Items from a dataset
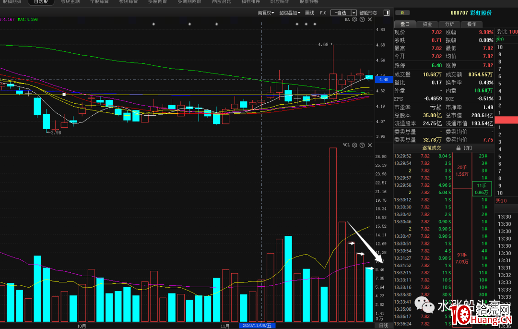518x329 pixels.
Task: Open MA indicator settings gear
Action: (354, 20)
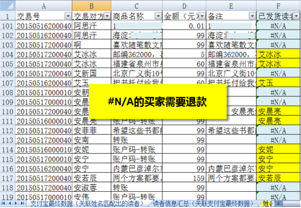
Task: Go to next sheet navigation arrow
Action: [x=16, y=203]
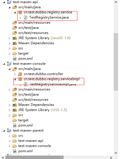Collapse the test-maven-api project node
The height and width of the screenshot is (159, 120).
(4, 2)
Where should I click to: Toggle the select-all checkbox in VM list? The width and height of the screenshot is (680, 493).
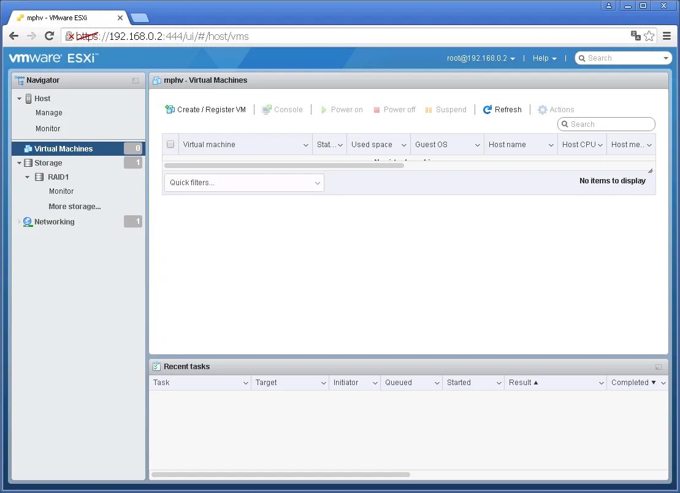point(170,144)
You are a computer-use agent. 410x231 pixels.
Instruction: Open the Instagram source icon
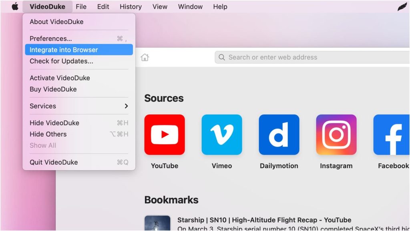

### [What this task involves]
After locating the line containing "Where should I" in the entries above, repeat only it and each later line through the end, exactly, without any pictures.

### [Response to the exercise]
Where should I click to: Toggle the select-all checkbox in VM list? The width and height of the screenshot is (680, 493).
point(170,144)
You are a computer-use agent. 410x231 pixels.
Instruction: Open the Instagram source icon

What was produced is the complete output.